What remains most interesting to me about this endeavor is the behind-the-scenes power play, in which normal archrivals Jam and Ticketmaster/Live Nation showed that, even if they are shut out of Grant Park by Lollapalooza’s long-term, tax- and competition-free lock on Chicago’s premiere lakefront green space, there are both geographic and musical alternatives for competing multi-day festivals in this summer concert market.

Why is this important? As I discussed with Richard Steele on “848” last Friday, the crucial summer concert season, when promoters make the vast majority of their annual incomes, has undergone a radical shift over the last decade, away from tours traveling to outdoor amphitheatres or summer sheds—much like those that Ticketmaster/Live Nation is saddled with and struggling to maintain on Northerly Island, in Tinley Park, and at Alpine Valley in East Troy, Wisc.—and toward mega-concerts or destination festivals that attract locals and tourists alike travelling to them.

Pearl Jam also is touring this summer with its own, much smaller mini-festival, bringing it to Alpine Valley on Sept. 3-4. It’s easy to imagine that the band would have preferred playing Lakeside—especially because it might have avoided having to perform under the aegis of Ticketmaster/Live Nation there. (Maybe next summer!)

For its part, Jam tried and failed to get a piece of the festival business with its bid to privatize and remake Taste of Chicago and the jazz and blues festivals, which Mayor Emanuel may or may not revive. Meanwhile, the local company is optimistic that other events can be staged at Lakeside, at least until the real estate market revives and the proposed housing development moves forward at that site.

“This was a first-time fest in a new site that worked really well,” Jam co-founder Jerry Mickelson said on Monday. “It’s truly amazing how fans embraced the DMB Caravan and the southeast side of Chicago. This is a fest site, not a ‘new concert venue,’” as some media outlets reported. But, “Jam has a long-term lease to produce more fests, which is what we are already discussing for next year.”

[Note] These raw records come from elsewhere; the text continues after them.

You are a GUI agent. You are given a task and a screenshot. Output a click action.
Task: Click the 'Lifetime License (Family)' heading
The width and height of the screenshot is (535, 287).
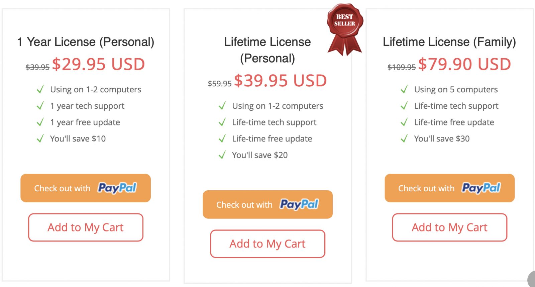point(449,42)
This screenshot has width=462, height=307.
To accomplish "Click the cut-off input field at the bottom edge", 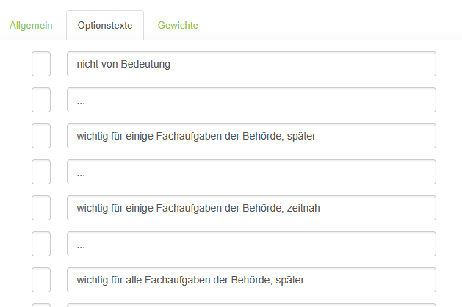I will pos(251,305).

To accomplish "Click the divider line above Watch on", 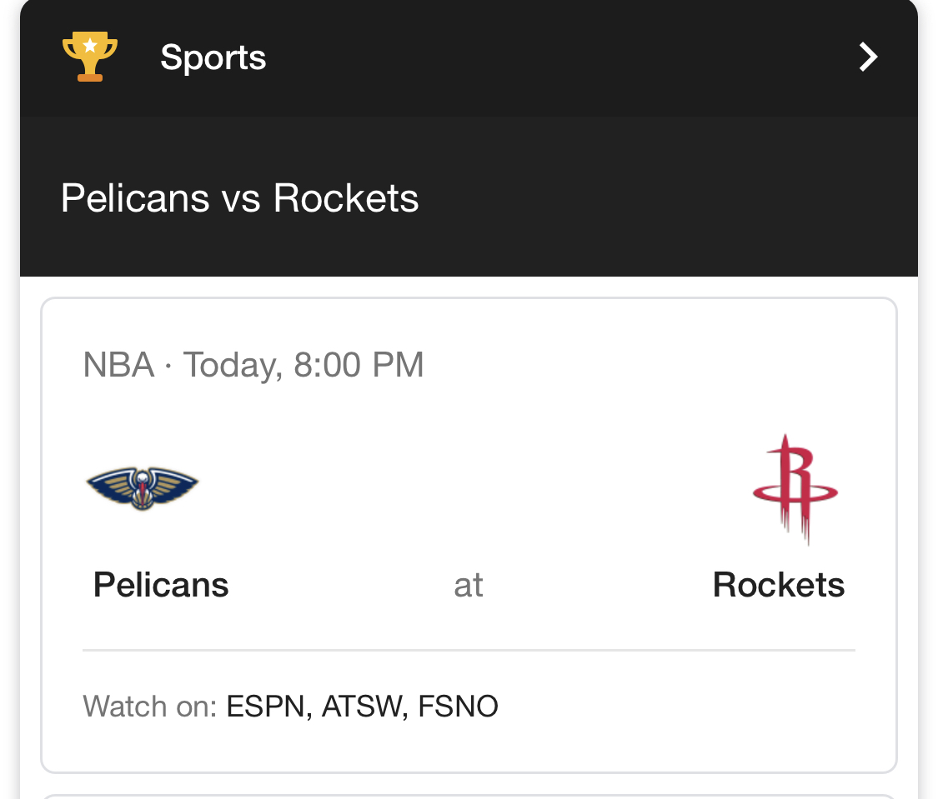I will (x=469, y=650).
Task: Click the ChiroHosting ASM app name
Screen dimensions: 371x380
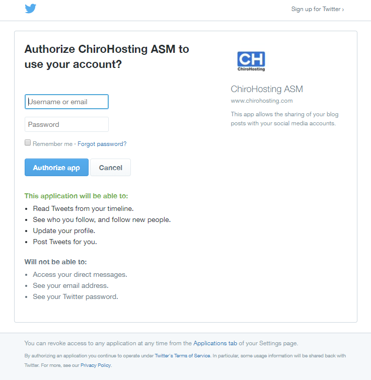Action: point(267,89)
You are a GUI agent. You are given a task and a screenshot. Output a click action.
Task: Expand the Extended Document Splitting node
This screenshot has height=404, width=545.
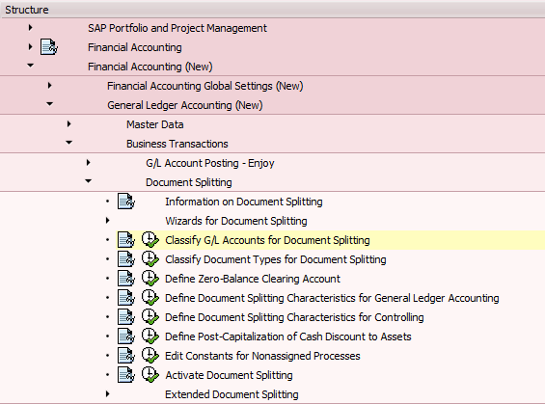pyautogui.click(x=107, y=393)
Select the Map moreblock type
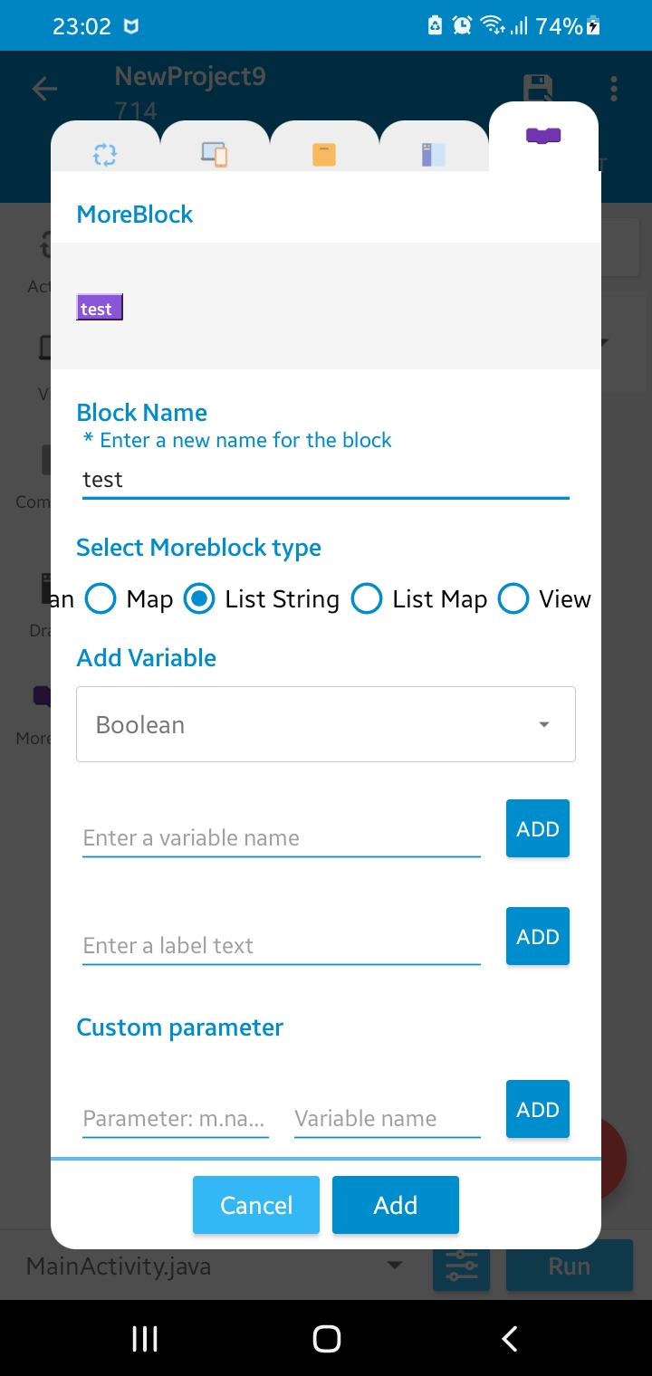 tap(101, 598)
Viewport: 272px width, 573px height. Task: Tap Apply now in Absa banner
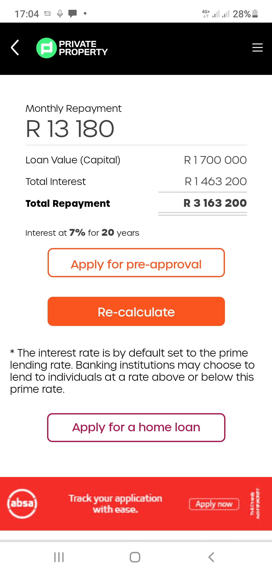tap(214, 504)
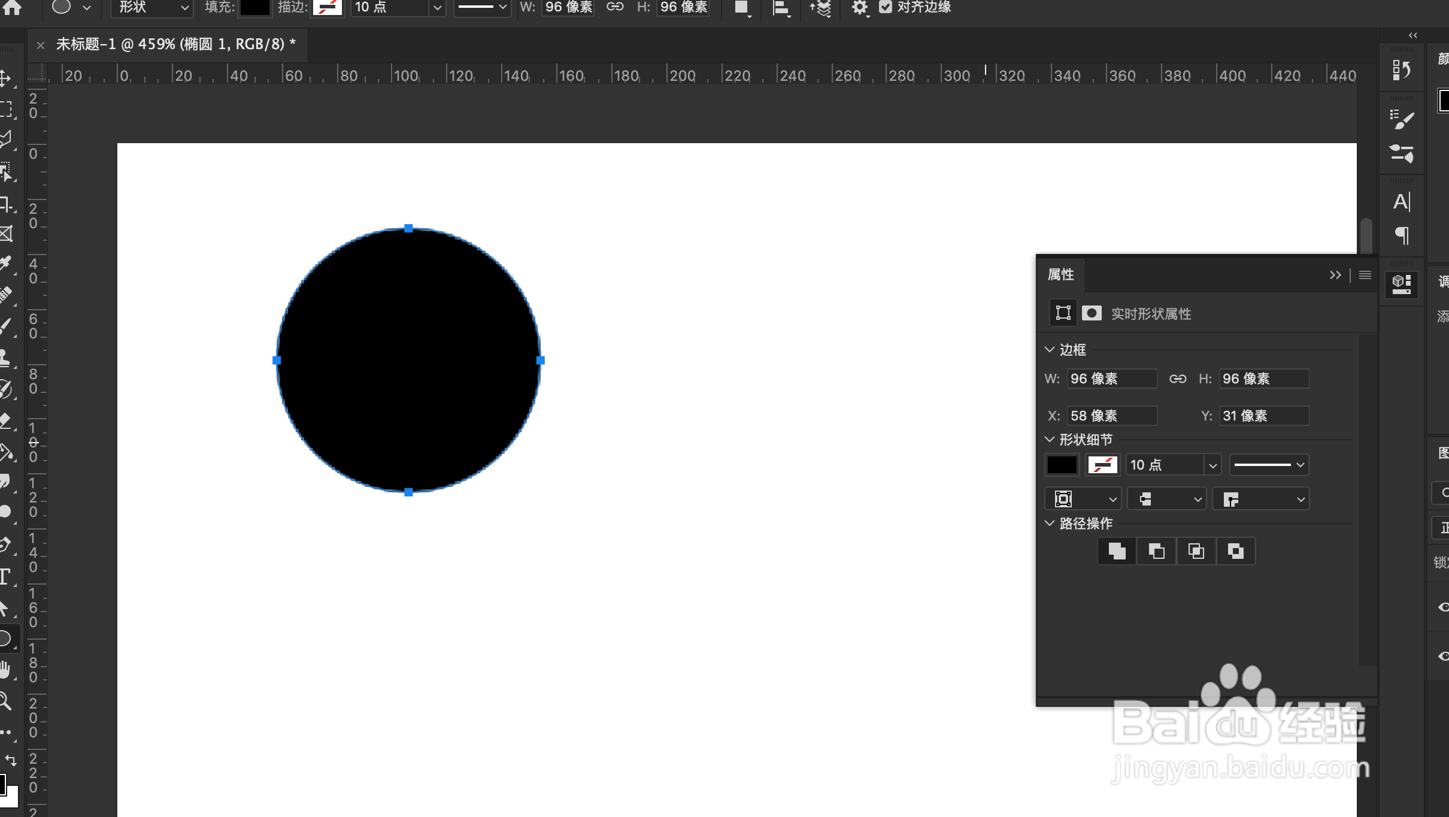Open the paragraph panel icon
Image resolution: width=1449 pixels, height=817 pixels.
click(1401, 235)
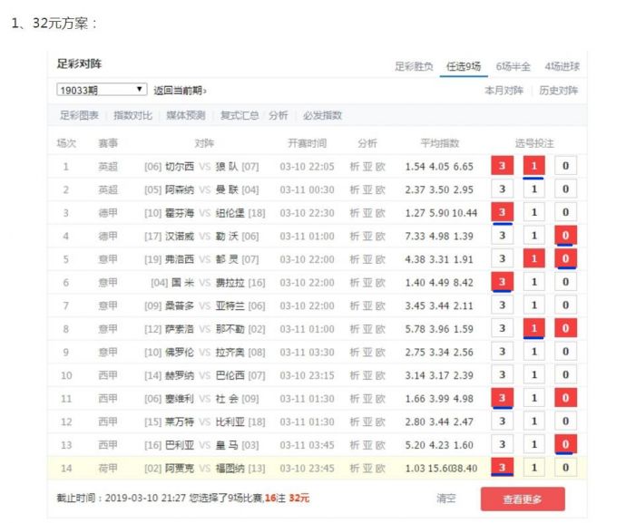Select the 4场进球 tab

562,66
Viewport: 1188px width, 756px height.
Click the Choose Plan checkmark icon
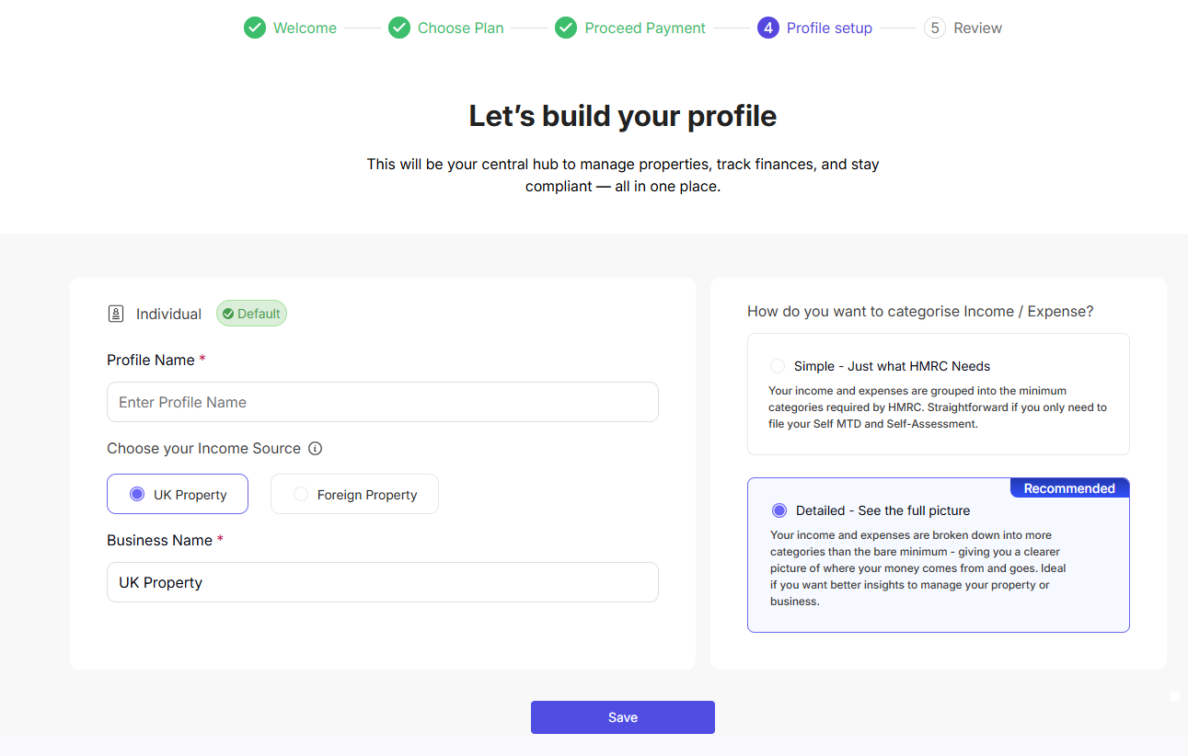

The promoters did not yet have or were not willing to share numbers on the exact attendance at the fest, or the revenue it generated for the city. “I am gathering numbers to tell a story about the economic impact the DMB Caravan had on the city,” Mickelson promised. But as noted in my earlier analysis on April 7—Two key differences between the mega-fests, Dave Matthews Caravan vs. Lollapalooza—the former paid 100 percent of the amusement taxes required of such events by law, while Lollapalooza’s deal with the city exempts it from those taxes, seemingly in conflict with the municipal code.

What’s more, the Caravan imposed a minimal radius clause on its acts and waived it entirely in several cases—most notably for the Flaming Lips, who played at the Aragon last Thursday and Friday and at Lakeside on Sunday. In contrast, Lollapalooza’s radius clauses are the most restrictive in the U.S., preventing any of the acts on its stages from performing within 300 miles for six months before and three months after the Grant Park shindig.

True, Lollapalooza sometimes waives its radius clauses, too, generally for its own sanctioned after- or pre-festival shows. But it’s hard to think of an example there as dramatic as the two sizable Lips shows immediately preceding Caravan. And, though the Illinois Attorney General continues to decline comment, the Lollapalooza radius clauses apparently are still the subject of an open investigation by that office into anti-competitive practices by Lollapalooza owners C3 Presents and William Morris Endeavor.

As for how long festival mania will continue to rule the concert market, it’s interesting to note what’s happening in Europe, from whence the festival model immigrated in the first place. Glastonbury founder Michael Eavis, for one, believes that concertgoers are getting bored with the festival smorgasbord approach—to say nothing of bad sound, steep ticket prices, costly amenities, and uncomfortable outdoor settings—and that, “It’s on the way out. We’ve probably got another three or four years… I don’t see the market will be there in the future.”